## Exercise brief
Set out exactly every line of the entries below, starting at the line that holds "Task: Close the Machine Config dialog" and stopping after the line that holds "The image size is (588, 368).".

Material to process below:

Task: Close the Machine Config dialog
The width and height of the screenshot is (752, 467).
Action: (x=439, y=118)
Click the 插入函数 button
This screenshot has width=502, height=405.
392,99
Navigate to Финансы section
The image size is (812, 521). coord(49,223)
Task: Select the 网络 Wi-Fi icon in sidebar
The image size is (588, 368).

End of Material to process.
Material to process below:

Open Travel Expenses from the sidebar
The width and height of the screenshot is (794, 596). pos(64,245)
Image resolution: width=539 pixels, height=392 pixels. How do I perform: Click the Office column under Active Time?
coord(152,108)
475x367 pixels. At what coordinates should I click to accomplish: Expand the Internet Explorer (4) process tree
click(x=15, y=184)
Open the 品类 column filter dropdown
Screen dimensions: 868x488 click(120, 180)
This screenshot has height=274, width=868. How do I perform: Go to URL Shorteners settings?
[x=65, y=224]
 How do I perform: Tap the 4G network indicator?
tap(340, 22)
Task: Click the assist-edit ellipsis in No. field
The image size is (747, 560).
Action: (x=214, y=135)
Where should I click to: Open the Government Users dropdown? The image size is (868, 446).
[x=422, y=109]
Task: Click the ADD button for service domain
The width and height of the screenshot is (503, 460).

End of Material to process.

## Output for this exercise
Task: Close the Machine Config dialog
The width and height of the screenshot is (752, 467).
Action: (x=439, y=118)
Click the 插入函数 button
This screenshot has width=502, height=405.
392,99
Navigate to Финансы section
The image size is (812, 521). coord(49,223)
Task: Select the 网络 Wi-Fi icon in sidebar
The image size is (588, 368).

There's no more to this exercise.